Required task:
Pull out verbatim the stretch from "What explains the" through "million a year." in the passage on prison populations below.

What explains the decline? The short answer is money. When the housing market crashed, cash-strapped states and cities were forced to take a hard look at their budgets. A lot of them realized they were spending insane amounts of money keeping nonviolent offenders in cages, so many increased funding for diversion programs like drug court and veterans court. Some states have also begun reducing penalties for parole and probation violations, which make up 75 percent of prison admissions in Texas, and cost Florida $100 million a year. 

But these policy changes don't amount to opening the gates, as demonstrated by the chart below: 

GAO

And none of those policies address head-on the single biggest growth driver for prison populations in the country: Draconian drug policies. In Wisconsin, for instance, the state's prison population has tripled since 1990, and 80 percent of that growth came from drug and alcohol convictions. Florida's prison population has quadrupled since 1984. According to Florida TaxWatch, the state spent $300 million in 2011 incarcerating drug offenders.

Stored rows:
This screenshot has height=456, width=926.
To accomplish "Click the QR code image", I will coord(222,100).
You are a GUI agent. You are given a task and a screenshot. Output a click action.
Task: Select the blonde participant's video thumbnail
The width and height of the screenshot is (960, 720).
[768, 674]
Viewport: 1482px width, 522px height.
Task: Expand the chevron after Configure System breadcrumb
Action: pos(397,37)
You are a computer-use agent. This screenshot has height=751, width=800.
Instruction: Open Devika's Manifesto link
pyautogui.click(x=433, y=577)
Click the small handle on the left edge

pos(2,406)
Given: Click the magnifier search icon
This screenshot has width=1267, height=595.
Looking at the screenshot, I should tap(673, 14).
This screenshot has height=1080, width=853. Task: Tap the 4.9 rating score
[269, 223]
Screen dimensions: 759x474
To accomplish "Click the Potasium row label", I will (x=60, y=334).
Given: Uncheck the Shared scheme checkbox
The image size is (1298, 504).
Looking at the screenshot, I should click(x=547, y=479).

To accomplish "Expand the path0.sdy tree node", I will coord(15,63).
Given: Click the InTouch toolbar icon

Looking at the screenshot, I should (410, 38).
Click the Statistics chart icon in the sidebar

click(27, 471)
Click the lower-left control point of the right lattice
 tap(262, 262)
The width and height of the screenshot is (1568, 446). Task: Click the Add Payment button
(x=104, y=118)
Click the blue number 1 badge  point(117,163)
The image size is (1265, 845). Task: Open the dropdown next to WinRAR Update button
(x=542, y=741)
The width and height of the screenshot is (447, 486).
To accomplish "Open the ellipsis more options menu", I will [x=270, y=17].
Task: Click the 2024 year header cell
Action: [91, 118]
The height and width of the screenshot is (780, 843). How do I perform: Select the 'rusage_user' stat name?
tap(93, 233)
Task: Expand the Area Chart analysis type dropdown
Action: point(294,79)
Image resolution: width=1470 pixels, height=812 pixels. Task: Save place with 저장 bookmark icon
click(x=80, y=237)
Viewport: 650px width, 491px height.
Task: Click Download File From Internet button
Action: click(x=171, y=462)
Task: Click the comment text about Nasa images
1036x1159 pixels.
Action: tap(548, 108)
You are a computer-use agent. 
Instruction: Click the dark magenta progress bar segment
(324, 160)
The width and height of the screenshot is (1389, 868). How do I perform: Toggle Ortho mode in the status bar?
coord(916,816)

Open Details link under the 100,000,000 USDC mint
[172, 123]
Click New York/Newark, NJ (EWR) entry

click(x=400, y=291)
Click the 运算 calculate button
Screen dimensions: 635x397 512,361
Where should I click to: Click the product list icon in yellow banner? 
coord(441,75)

Correct answer:
What explains the decline? The short answer is money. When the housing market crashed, cash-strapped states and cities were forced to take a hard look at their budgets. A lot of them realized they were spending insane amounts of money keeping nonviolent offenders in cages, so many increased funding for diversion programs like drug court and veterans court. Some states have also begun reducing penalties for parole and probation violations, which make up 75 percent of prison admissions in Texas, and cost Florida $100 million a year.